Range of A for Real Roots of Ay2 - 3y + 4 = 0

[mwhowell]

Homework Statement

Consider the following equation in y: Ay2 – 3y + 4 = 0.

What is the range of possible values for A such that the two roots are both real?

Homework Equations

The Attempt at a Solution

Not sure how to approach this problem.

 

[fzero]

Can you express the roots in terms of A? Do you know what the discriminant is for a quadratic equation?

 

[mwhowell]

what is a discriminant?

 

[Mark44]

The discriminant is the quantity inside the square root in the quadratic formula. You know the quadratic formula, right?

 

[mwhowell]

yea i know the quadratic formula but we are not given the value inside the square root. all the info we are given is stated in the problem up there

 

[Mark44]

The value of the discriminant tells you how many real solutions there are.

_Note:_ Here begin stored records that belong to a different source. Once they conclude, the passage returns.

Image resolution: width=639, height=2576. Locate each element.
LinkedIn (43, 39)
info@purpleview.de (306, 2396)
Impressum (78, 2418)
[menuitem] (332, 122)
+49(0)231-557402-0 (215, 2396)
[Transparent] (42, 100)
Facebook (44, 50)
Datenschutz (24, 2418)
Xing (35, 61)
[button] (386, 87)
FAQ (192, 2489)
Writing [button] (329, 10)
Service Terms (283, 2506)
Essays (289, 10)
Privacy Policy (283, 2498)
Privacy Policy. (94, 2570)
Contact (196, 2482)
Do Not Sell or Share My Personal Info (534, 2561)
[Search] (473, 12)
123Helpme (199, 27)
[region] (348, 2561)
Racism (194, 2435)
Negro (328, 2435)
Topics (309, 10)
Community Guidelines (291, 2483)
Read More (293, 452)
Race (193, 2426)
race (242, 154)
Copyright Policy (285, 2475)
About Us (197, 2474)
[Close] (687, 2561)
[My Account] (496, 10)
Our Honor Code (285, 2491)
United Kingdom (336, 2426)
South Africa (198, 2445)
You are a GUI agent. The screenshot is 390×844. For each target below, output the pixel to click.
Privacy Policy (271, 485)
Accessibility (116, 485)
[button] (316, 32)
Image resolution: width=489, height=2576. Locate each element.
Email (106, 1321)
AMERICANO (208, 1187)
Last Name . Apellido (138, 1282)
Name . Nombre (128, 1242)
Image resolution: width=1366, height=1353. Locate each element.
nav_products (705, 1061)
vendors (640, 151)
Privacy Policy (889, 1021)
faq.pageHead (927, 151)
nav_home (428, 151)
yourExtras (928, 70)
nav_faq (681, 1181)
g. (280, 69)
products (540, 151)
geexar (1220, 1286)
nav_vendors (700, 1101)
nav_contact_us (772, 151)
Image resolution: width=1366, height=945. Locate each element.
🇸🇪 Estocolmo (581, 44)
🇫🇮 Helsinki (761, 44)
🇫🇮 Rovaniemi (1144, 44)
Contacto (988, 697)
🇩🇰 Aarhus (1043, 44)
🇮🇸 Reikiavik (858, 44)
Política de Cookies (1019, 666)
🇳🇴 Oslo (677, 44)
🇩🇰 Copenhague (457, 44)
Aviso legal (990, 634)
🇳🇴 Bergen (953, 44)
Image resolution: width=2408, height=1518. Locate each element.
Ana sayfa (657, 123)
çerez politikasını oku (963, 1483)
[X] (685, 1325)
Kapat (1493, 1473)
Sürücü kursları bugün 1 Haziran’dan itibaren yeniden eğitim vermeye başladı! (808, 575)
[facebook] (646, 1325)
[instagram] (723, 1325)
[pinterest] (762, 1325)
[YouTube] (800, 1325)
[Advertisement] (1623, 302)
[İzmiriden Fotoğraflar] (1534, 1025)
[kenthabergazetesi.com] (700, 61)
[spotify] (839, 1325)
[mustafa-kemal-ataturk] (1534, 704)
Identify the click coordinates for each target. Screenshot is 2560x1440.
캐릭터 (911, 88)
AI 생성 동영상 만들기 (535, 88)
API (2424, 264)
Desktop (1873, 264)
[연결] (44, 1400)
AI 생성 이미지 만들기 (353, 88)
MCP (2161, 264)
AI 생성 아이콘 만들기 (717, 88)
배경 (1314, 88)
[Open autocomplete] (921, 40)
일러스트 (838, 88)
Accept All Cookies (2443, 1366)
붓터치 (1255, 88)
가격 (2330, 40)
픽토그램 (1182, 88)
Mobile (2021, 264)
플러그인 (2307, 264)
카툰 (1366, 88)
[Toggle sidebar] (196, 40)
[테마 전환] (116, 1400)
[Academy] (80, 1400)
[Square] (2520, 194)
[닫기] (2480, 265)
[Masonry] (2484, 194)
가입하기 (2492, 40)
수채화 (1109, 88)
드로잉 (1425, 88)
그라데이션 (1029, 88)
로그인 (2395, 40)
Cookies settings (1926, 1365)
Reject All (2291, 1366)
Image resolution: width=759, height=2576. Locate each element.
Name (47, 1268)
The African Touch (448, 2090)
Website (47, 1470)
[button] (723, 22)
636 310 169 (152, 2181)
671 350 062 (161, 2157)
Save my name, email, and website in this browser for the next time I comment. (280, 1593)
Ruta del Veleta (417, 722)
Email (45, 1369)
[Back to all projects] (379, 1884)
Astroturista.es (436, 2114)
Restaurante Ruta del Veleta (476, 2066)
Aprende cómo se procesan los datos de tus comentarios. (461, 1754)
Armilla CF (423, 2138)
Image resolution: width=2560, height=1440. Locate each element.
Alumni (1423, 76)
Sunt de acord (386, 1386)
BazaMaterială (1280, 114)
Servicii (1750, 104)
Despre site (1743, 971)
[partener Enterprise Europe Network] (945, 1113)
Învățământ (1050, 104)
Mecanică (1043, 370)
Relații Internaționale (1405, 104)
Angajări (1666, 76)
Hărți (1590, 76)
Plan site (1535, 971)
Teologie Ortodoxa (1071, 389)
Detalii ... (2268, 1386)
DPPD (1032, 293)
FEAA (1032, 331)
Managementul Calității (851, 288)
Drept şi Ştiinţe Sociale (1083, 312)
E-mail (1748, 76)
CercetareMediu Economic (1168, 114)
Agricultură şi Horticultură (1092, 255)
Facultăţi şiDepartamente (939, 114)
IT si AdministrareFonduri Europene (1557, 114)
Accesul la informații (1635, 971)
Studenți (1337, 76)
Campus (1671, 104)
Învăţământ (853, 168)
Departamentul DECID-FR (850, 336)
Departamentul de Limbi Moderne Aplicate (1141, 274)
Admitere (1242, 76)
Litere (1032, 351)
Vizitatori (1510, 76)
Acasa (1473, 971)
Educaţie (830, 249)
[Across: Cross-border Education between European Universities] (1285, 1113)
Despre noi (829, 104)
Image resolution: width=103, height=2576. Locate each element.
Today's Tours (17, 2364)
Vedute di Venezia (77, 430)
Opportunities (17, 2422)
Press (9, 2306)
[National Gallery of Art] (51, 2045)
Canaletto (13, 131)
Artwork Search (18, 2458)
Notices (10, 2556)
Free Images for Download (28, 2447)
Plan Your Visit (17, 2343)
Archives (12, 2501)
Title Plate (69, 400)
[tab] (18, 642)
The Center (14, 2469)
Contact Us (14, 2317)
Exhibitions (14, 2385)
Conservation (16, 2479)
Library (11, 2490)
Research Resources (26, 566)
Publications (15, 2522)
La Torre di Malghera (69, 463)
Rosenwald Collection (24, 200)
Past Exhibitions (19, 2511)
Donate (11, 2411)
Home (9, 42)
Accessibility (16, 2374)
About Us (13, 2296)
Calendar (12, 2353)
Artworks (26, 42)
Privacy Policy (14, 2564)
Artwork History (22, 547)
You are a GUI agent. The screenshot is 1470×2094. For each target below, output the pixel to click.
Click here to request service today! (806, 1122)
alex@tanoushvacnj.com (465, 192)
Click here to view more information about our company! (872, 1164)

If the discriminant > 0, there are two real solutions.
If the discriminant = 0, there is one real solution.
If the discriminant < 0, there are no real solutions (there are two complex solutions).

Do you know how to use the quadratic formula?

 

[mwhowell]

yea i know how to use the quadratic formula but i am still really confused

 

[fzero]

Well as a first step, can you use the quadratic formula to determine an expression for the roots of A y² – 3y + 4 = 0? Once you do that, you might want to carefully examine the quantity in the square root.

 

[symbolipoint]

Basically they are trying to say that the discriminant must be greater than or equal to zero; find A.

 

[eumyang]

Basically they are trying to say that the discriminant must be greater than or equal to zero; find A.

Not greater than or equal to zero; just greater than. The original problem:

Consider the following equation in y: Ay2 – 3y + 4 = 0.

What is the range of possible values for A such that the two roots are both real?

 

[symbolipoint]

Yes. I see. TWO ROOTS REAL. Otherwise only one root.